O bom e velho disquete? O CD regravável? O Zip drive? Que mídia de armazenamento anda fazendo a cabeça do pessoal techie? Se você pensou num dos três exemplos acima, enganou-se. Ninguém está resistindo às memory keys , ou chaves de memória, verdadeiros HDs portáteis, capazes de armazenar entre 8Mb e 512Mb e continuar cabendo no bolso (medem entre dois e seis centímetros). A principal vantagem delas é praticamente não precisar de drive nenhum (embora isso dependa do sistema operacional usado) a não ser uma saída USB. Você grava, põe no bolso de uma camisa listrada e sai por aí, relaxado. Ou pendura no cinto, como um chaveirinho digital.
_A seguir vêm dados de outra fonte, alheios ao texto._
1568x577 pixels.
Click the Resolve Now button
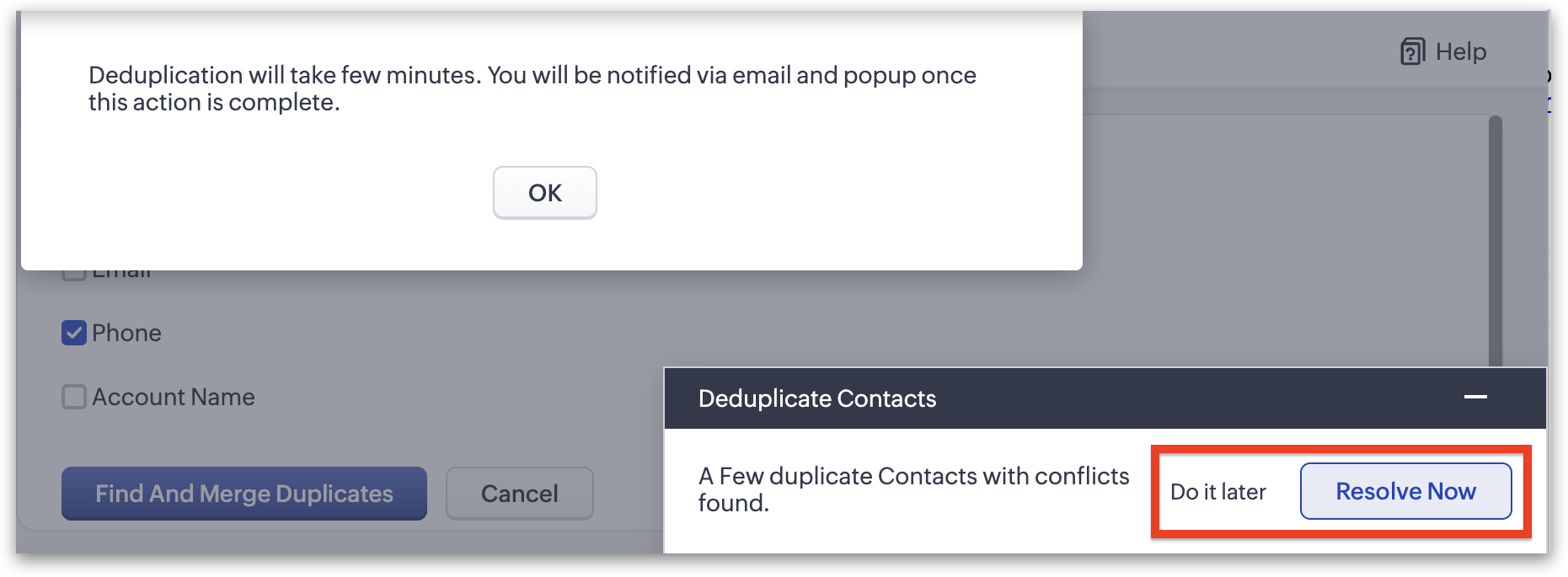tap(1405, 491)
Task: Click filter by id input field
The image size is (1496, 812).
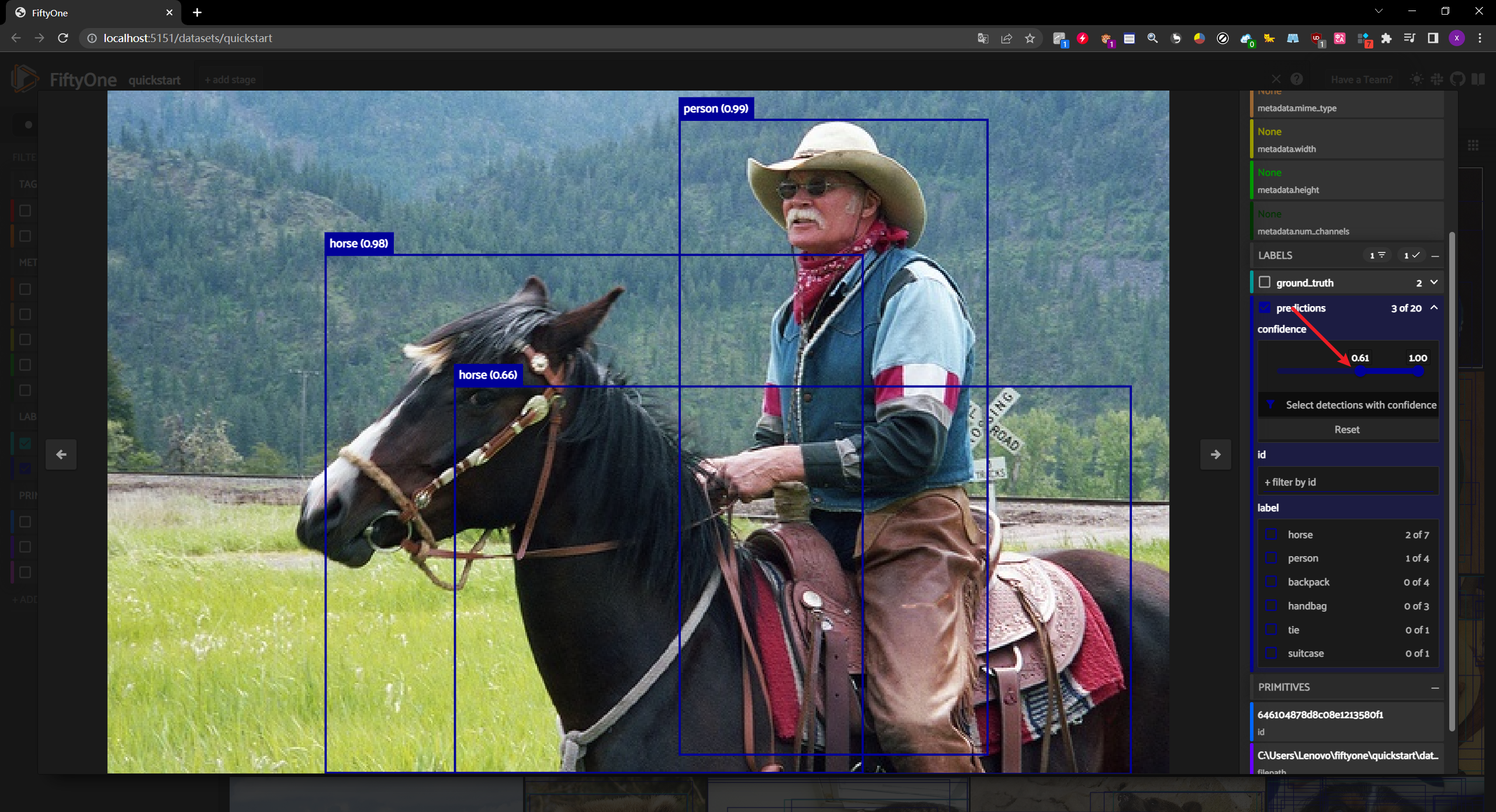Action: [1346, 481]

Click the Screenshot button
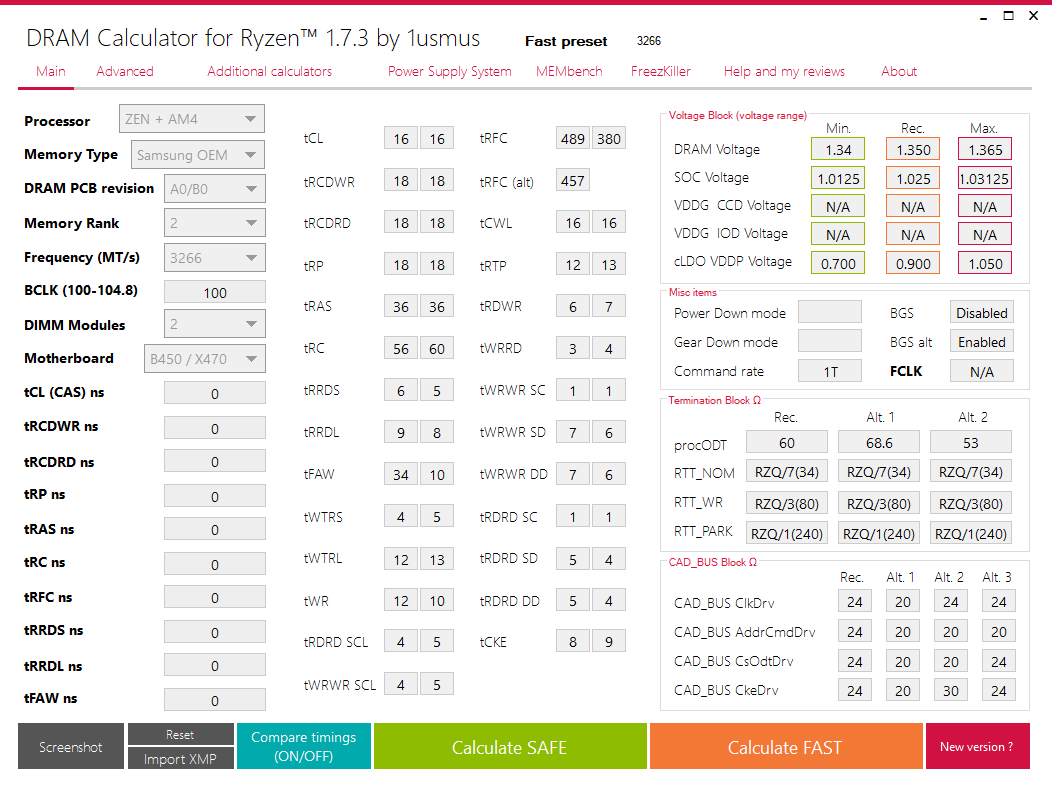click(70, 746)
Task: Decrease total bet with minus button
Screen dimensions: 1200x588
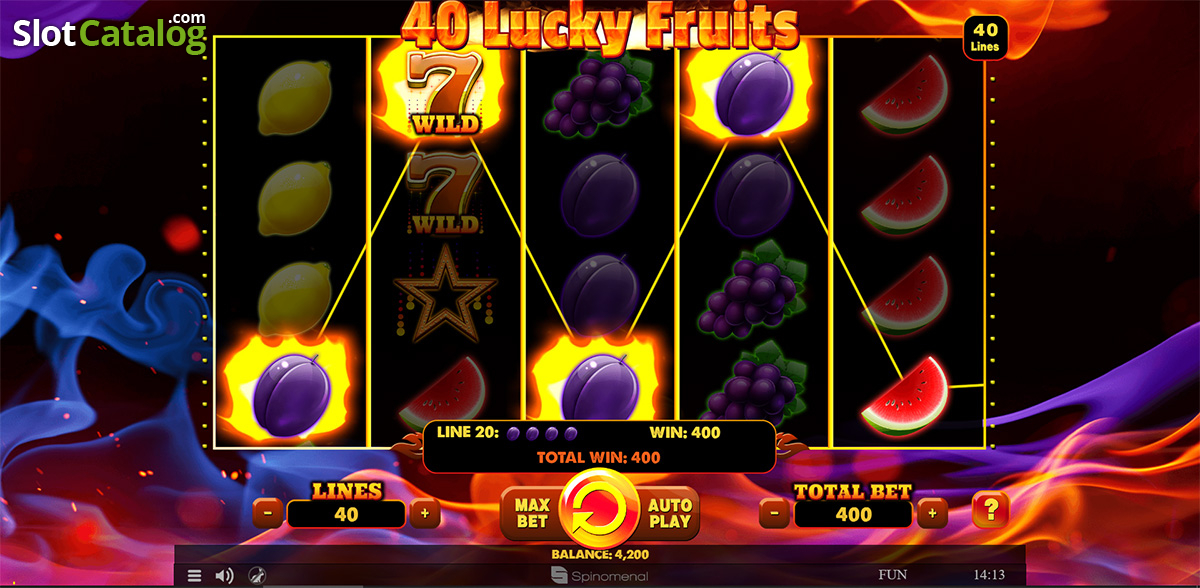Action: click(x=775, y=514)

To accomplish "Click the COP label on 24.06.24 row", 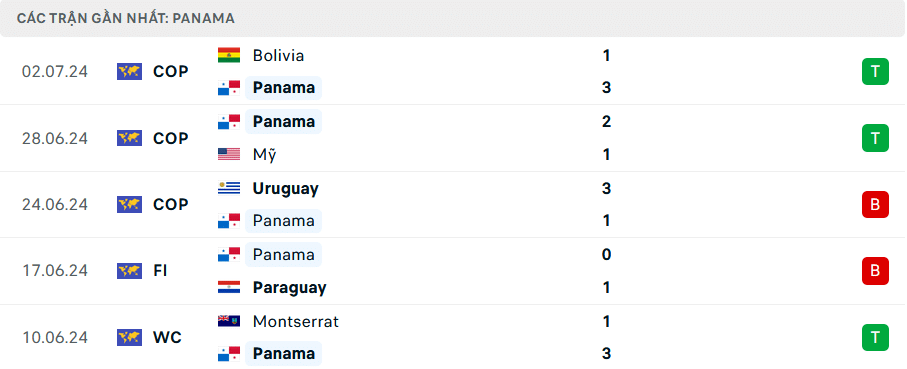I will click(171, 205).
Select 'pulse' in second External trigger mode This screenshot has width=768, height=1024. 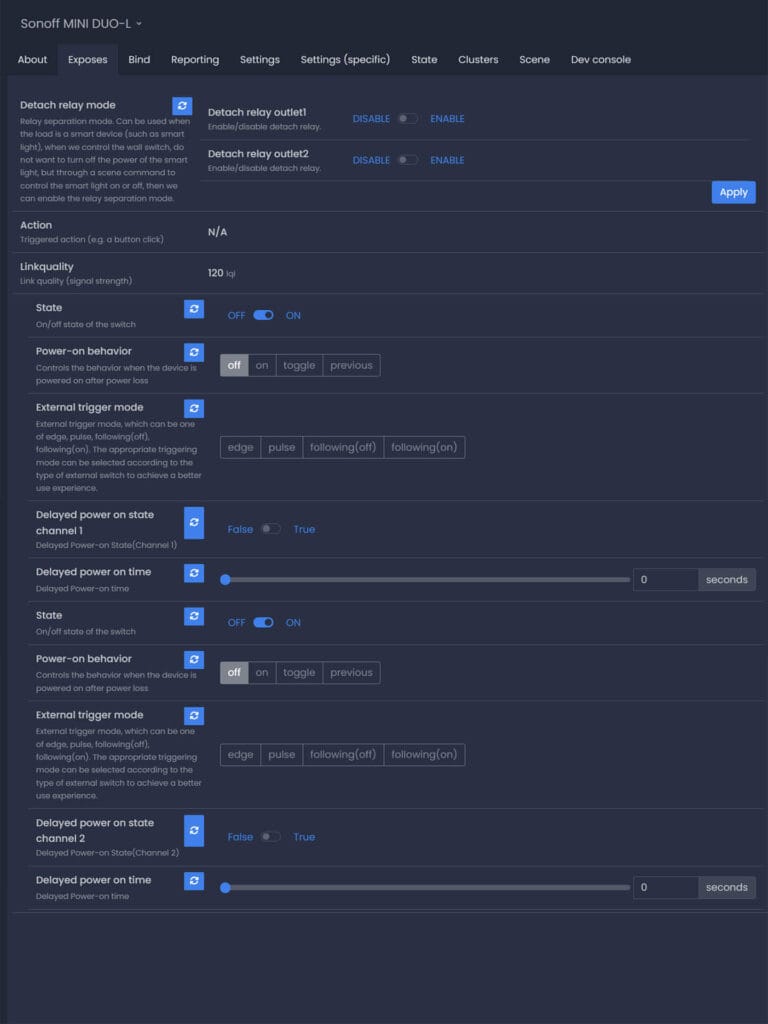click(x=282, y=755)
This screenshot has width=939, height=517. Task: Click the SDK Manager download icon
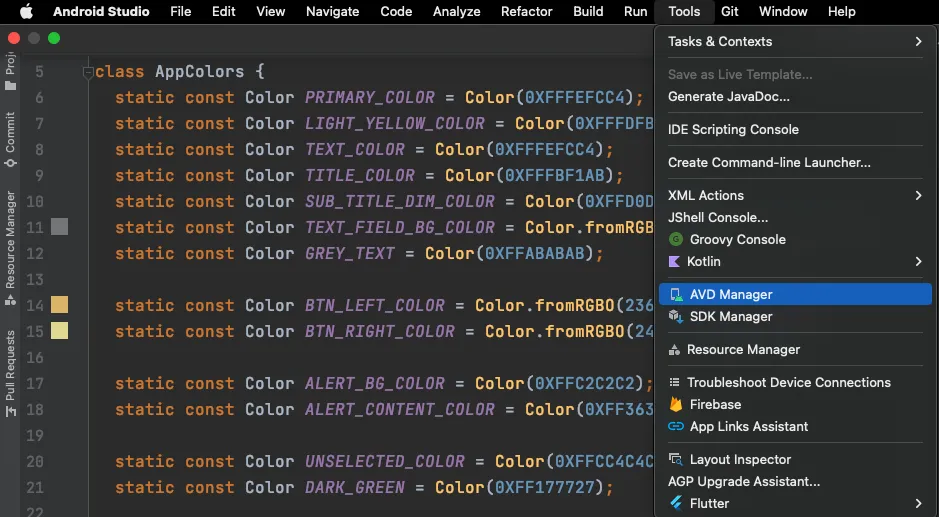click(x=676, y=317)
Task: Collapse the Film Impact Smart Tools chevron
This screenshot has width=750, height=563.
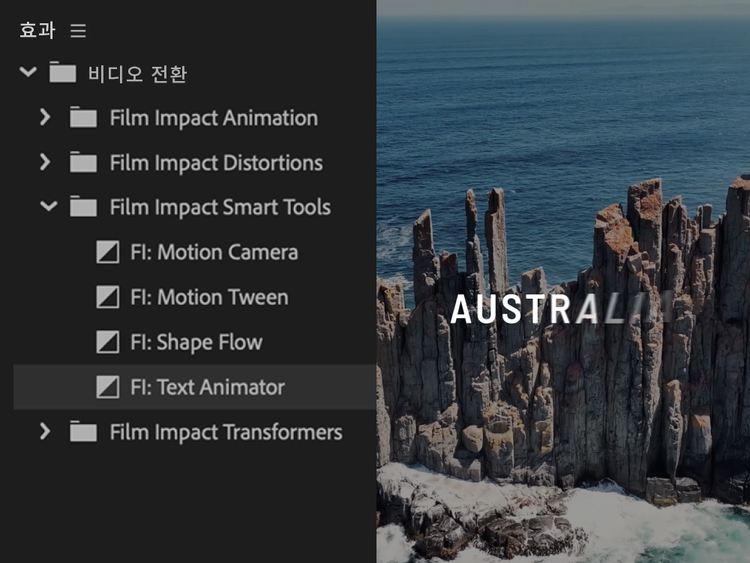Action: click(49, 207)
O técnico em informática carioca Luís Gomes gostou tanto da sua memory key de 8Mb da IBM que comprou outra, genérica, de 128Mb. Nelas, ele carrega de tudo: de programas e arquivos de trabalho a MP3 para festas nas quais dá uma “canja” de DJ:
— A memory key preencheu uma lacuna do mercado. — diz. — Ela é a mídia particular de portabilidade. É de uma utilidade incrível, mais confiável, mais rápida que um CD ou disquete e muito mais fácil de transportar do que uma memory stick ou uma flash memory.
Já existem vários modelos disponíveis no mercado brasileiro ( veja quadro na página 2 ). A IBM comercializa chaves de 32Mb e 128Mb de capacidade e, segundo Manuel Parra, gerente de monitores da empresa, em dois a três meses devem aportar por aqui as de 64Mb e 256Mb.
— A chave de 128Mb gera uma partição, com senha, para que o usuário tenha sua área privativa dentro da mídia — diz Parra. — É possível transferir para elas áreas inteiras do próprio HD, bastando, após a instalação, arrastar arquivos para lá. E, se necessário, pode-se executar o arquivo de dentro da própria chave.